I destini di Marco Di Palma e di Asmir Battista si sono incrociati questa mattina all’alba sulla statale Adriatica.

Nel tremendo scontro tra le loro auto sono morti entrambi.

Procedevano in direzioni opposte. Il corriere di 48 anni era partito dalla sua casa di Ferrazzano e stava andando a San Salvo, suo abituale luogo di lavoro.

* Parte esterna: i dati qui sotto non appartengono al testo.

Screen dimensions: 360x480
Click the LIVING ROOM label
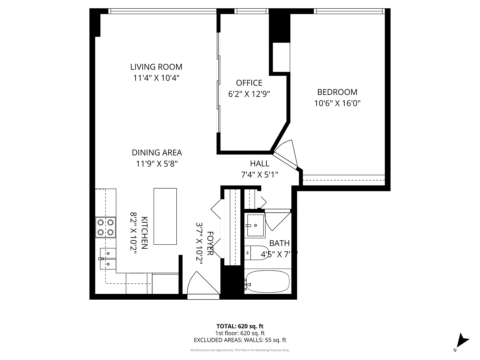[156, 67]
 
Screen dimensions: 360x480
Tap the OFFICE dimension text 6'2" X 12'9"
[249, 94]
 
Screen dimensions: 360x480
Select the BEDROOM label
[337, 92]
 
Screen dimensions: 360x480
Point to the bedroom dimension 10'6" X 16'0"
[337, 103]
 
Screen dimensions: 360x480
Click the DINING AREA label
[157, 153]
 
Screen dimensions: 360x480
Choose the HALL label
[259, 163]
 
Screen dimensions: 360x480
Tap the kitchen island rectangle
[165, 216]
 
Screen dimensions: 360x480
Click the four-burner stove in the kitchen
[106, 227]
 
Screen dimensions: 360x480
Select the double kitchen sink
[108, 258]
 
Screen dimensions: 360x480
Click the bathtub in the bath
[267, 282]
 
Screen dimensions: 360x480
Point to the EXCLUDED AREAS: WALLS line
[240, 340]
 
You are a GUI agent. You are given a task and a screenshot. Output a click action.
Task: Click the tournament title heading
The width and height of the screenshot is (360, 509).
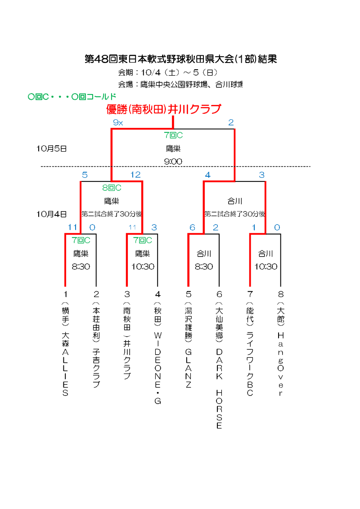point(180,59)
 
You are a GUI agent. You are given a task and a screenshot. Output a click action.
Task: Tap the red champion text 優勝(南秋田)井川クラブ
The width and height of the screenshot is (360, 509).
point(164,109)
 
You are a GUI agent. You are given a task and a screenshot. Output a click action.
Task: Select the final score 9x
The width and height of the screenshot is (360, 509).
point(118,122)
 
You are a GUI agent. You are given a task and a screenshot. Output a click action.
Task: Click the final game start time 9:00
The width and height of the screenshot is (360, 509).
point(173,162)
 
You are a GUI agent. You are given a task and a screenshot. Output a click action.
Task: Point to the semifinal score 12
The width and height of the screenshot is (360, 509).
point(135,175)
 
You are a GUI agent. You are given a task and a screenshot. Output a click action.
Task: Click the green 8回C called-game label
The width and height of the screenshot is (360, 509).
point(112,188)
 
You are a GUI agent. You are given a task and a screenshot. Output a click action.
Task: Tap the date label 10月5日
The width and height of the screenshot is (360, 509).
point(52,148)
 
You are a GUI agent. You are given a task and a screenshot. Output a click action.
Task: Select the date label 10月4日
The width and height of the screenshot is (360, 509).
point(52,214)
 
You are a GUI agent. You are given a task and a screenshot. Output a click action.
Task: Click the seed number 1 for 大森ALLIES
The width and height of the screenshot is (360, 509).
point(65,294)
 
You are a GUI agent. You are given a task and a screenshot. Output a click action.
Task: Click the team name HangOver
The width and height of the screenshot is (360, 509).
point(281,365)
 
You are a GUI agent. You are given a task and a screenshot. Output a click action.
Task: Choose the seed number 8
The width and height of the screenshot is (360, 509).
point(281,294)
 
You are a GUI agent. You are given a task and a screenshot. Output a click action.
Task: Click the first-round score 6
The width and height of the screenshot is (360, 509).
point(192,228)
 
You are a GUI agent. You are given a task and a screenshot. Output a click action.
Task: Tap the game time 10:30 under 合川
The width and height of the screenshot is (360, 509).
point(266,266)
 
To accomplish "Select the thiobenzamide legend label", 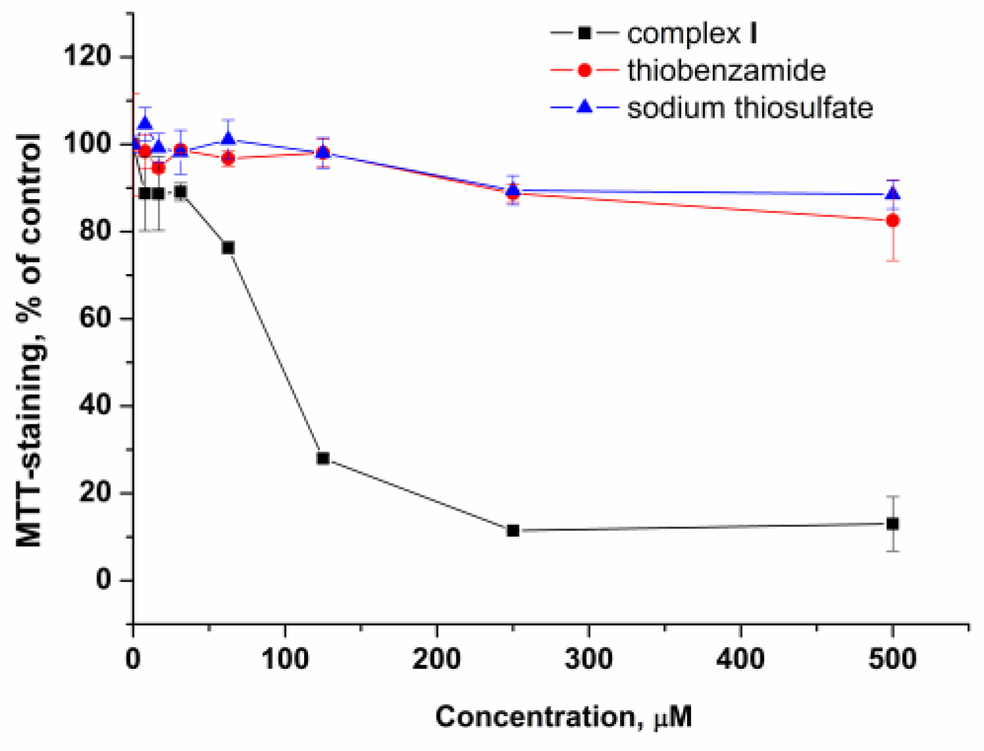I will pos(726,70).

I ragazzi sulla Lancia Ypsilon stavano invece tornando verso Campobasso, dopo aver partecipato a Vasto alla Notte Rosa.

Stando ad una prima ricostruzione, la Ypsilon guidata dal 21enne avrebbe invaso la corsia della Golf. Invano l’uomo alla guida ha tentato di sposarsi verso il guard
rail. L’impatto è stato inevitabile e tremendo.

L’urto è stato così violento che pezzi delle due auto sono finiti nella campagna circostante, provocando anche un principio d’incendio. Nella Golf, sospesa sul bordo del guardrail il corpo senza vita di Di Palma. Mentre in quello che resta della Ypsilon i vigili del fuoco hanno estratto prima il ragazzo, anch’egli morto all’istante e poi i feriti, subito trasportati in ospedale.

Sulle loro condizioni definite gravi dai soccorritori del 118, i medici non si sono ancora pronunciati.

Immediata la notizia ha fatto il giro delle redazioni e dei social. Marco di Palma, corriere residente a Ferrazzano e conosciuto anche a Campobasso lascia la moglie e due bambini.

Asmir, di origini bosniache, viveva a Mirabello con la famiglia. Il padre Giuseppe Battista dipendente Asrem, conosciuto a Campobasso anche come ex consigliere comunale.

Oltre ai Vigli del fuoco e alle ambulanze del 118, sul posto anche gli operatori dell’Anas, il tratto di Statale è rimasto a lungo chiuso.

Sulla dinamica dell’incidente indagano i carabinieri di Termoli e Petacciato, toccherà a loro ricostruire gli ultimi istanti della tragedia.